ODDITIES
monthly short fiction esoterica by Sasha Myshkina
MARCH 2025
“WATER CYCLE”
My grandma rests in the Central Park Lake.
It is getting warm again after a winter that felt like it lasted far too long, the days are getting longer, the winds are getting warmer, and soon I will start cycling again. My cycle route takes me past the lake, where I will see how beautiful she is, and smile as the scarf she gave me that I now use to tie my hair back flutters in the wind. The lake is still and calm and shines in the early spring sun. It is a beautiful day.
She became one with the lake on a cold day in January when the sky was a weak periwinkle and the sun was setting. For all the shed tears, it was a nice day. There wasn’t much wind or too many people, and I had started to feel like myself a little, but not much. She specifically asked that a piece of her was to be left in New York so that she could always be with me. My family has long since been scattered around the globe, and I was no exception. She said that she had always wanted to come visit me here, but the toll would have been far too great on her. I suppose that, in a way, she got her wish.
She had always loved lakes and parks. As a child, she would always take me on long walks in the park where I threw bread at the ducks and tried to touch the geese even though they bit me. She probably knew the parks of London like the back of her hand.
Even when she moved back home, back to Eastern Europe, she would always go on walks, but these walks were different, wilder.
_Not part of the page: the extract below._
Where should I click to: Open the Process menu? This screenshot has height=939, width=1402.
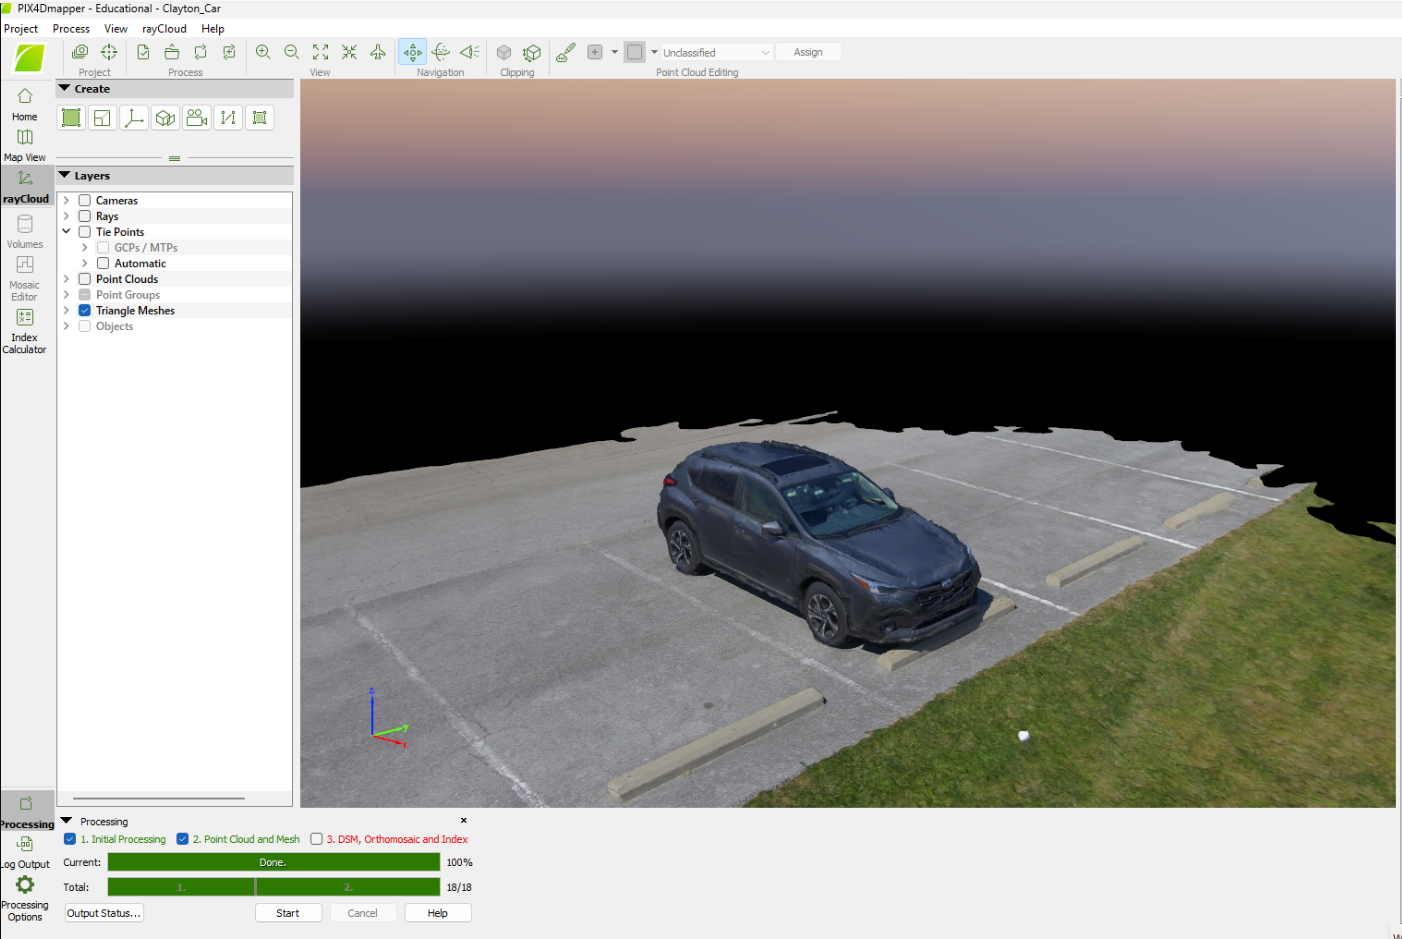pyautogui.click(x=70, y=28)
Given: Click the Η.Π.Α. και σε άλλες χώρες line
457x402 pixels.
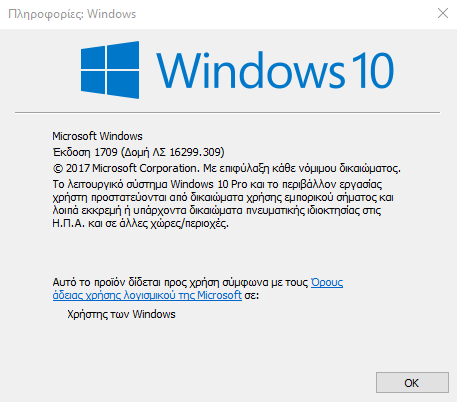Looking at the screenshot, I should tap(141, 223).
The forest that grew on the edge of town was thick and tall; the river running through it a glittery silt-blue. She would make campfires and roast sausages. When my sister and I were younger, we would join her in the summer, swimming in the river or in the local lakes, trying to catch minnows in butterfly nets and build sandcastles out of the river-bed sand. We never caught any minnows and the sandcastles always crumbled. The passing clouds reflected in the river water. The black ash circles from the campfires we built years ago are still there if you know where to look.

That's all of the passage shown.